Another example is a church that sprang up in the eastern suburbs of Christchurch in the early 1990s. This fellowship was split off from a more conservative evangelical church and early on became a key proponent of signs and wonders and got a great deal of publicity from several controversial ministries from NZ and overseas particularly the US. Significant questions were raised over the nature of the manifestations that were being seen in the meeting that were being held and also a lot of statements were made in these meetings attacking other Pentecostal ministries around the country. This led to unnecessary division within existing churches who had also lost membership as their people flocked to the new and latest thing. Some of the controversies were similar to those that swirled around the Toronto Blessing around that time and which created similar division in the Vineyard church movement in North America. So anyway this church did grow and reach a significant size over time but the leadership there has been proven to be quite maverick and divisive against church unity in the wider city.

(GIVEN INFORMATION)
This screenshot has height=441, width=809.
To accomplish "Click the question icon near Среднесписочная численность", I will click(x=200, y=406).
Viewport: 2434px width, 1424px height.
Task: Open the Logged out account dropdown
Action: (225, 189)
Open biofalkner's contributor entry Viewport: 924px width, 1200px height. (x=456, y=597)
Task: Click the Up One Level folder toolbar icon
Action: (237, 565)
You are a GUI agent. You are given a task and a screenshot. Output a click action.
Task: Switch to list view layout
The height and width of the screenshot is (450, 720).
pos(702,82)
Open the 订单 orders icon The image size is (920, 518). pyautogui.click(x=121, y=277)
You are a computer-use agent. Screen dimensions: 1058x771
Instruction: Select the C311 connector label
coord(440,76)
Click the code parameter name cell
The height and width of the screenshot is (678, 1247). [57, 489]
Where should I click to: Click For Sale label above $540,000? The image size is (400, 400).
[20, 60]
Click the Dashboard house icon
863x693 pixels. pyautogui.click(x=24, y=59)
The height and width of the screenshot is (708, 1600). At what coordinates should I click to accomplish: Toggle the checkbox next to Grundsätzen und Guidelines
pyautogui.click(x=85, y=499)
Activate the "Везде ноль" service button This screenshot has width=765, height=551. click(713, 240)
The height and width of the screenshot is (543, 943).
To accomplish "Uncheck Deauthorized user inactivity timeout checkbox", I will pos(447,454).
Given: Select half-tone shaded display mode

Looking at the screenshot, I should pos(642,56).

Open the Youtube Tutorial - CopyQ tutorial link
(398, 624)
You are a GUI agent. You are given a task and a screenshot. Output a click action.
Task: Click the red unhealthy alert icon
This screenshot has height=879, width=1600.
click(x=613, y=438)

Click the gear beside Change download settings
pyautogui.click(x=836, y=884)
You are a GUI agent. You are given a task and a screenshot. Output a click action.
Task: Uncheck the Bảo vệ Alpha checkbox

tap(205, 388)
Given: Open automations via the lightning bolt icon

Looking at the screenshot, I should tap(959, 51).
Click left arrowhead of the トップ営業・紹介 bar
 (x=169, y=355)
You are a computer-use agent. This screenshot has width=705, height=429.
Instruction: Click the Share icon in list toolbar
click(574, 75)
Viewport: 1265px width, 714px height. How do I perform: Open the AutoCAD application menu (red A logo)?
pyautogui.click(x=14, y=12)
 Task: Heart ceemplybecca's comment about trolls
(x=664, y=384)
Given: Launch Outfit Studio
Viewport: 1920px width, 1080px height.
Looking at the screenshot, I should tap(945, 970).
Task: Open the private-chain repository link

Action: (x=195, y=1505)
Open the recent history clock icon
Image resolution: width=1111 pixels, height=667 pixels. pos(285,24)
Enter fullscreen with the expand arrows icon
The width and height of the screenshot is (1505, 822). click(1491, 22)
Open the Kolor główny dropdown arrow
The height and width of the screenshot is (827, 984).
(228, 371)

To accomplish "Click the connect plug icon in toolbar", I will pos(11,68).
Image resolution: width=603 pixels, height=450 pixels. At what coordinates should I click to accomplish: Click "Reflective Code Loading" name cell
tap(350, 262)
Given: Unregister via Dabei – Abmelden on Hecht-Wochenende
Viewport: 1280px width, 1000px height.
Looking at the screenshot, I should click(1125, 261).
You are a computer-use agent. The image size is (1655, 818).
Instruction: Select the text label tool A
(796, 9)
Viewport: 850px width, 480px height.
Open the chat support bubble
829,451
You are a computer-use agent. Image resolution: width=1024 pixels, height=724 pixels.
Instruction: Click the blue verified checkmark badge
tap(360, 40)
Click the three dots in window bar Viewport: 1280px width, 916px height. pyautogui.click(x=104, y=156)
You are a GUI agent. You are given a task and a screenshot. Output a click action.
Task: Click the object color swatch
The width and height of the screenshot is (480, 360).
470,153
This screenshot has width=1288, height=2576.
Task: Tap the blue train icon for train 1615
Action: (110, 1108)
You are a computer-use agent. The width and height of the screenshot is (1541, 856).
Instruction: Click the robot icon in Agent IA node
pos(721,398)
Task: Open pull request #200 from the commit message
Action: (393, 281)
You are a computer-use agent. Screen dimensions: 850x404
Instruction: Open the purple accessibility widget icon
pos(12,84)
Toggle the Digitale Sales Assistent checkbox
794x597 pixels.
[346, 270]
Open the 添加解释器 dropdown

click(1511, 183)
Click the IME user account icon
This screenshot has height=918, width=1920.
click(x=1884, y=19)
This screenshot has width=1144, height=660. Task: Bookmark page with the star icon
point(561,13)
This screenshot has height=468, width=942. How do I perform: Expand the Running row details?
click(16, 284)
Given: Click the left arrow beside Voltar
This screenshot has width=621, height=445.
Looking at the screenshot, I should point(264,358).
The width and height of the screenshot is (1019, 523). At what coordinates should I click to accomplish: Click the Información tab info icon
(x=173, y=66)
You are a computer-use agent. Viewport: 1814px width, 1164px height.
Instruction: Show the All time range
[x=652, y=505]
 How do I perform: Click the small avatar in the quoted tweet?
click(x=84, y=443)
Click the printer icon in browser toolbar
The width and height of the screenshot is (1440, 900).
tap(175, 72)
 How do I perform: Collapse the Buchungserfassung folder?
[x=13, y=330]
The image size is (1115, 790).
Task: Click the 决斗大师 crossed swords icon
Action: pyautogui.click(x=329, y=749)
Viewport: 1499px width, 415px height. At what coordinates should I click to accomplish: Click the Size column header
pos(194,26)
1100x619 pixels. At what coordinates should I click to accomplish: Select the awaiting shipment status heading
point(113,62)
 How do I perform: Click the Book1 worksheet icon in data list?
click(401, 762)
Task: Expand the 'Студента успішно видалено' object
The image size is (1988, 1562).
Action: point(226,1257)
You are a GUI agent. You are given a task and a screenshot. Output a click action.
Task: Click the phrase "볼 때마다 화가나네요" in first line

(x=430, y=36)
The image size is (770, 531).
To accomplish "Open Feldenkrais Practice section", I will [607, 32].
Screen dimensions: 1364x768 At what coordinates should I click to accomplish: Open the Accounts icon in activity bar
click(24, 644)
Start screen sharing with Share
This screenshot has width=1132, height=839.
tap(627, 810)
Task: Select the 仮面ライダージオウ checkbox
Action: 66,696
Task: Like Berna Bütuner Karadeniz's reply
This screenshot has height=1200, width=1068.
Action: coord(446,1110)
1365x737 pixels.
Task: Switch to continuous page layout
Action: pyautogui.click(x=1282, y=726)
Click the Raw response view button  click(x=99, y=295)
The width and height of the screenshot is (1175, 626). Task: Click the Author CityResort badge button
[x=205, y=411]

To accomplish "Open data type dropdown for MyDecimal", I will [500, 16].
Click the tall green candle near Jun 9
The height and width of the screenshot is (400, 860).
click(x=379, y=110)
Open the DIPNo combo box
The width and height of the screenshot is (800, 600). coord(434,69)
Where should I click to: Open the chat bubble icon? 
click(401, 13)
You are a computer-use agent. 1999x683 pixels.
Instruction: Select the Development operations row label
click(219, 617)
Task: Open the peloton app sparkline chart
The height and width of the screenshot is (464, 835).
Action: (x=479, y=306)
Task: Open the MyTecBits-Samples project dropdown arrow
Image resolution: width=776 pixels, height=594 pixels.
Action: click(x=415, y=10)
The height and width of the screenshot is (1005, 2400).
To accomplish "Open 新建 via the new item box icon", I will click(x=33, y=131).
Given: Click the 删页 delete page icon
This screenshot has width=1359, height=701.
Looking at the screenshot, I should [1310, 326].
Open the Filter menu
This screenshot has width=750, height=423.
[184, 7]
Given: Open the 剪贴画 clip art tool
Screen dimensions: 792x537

(REQUIRED TASK A) In the passage about the Christchurch church, which church movement in North America saw division from controversies like those around the Toronto Blessing?
(REQUIRED TASK B) Pick up the passage about the Christchurch church after its final sentence and keep writing it.

(REPLY A) The Vineyard church movement.

(REPLY B)
The problem and challenge for any church is the need to have strong structure and operate within structure. Typical churches in New Zealand operate several services on a Sunday; a smaller percentage have services taking place throughout the week. The corporate expression of worship is however generally limited to a small part of a typical week, and for the average believer, their interaction with their church on a corporate basis is limited as such. For the rest of the week they are doing private and personal devotions in their home with their family and/or friends (for example through a home group). In the same way, during the week, the church staff are doing different things, such as worship practice, team building and general administration. All of these experiences are necessary to establish the basis for Sunday services. It is very easy for people to look at itinerant ministries such as traveling evangelists who sweep into town and conduct a series of ministries winning hearts to Jesus. but the churches have the role of followup after the campaigns and discipling new generations of believers. A church can’t be built solely on Sunday meetings or itinerant ministry campaigns. All of that work has to go on in the background, and churches have to be equipped to carry it out.

So it is very important for a church to establish sound governance and structure from the very beginning to ensure it is well placed to handle a wide range of ministry activities that typically makes up the general operations of a particular fellowship.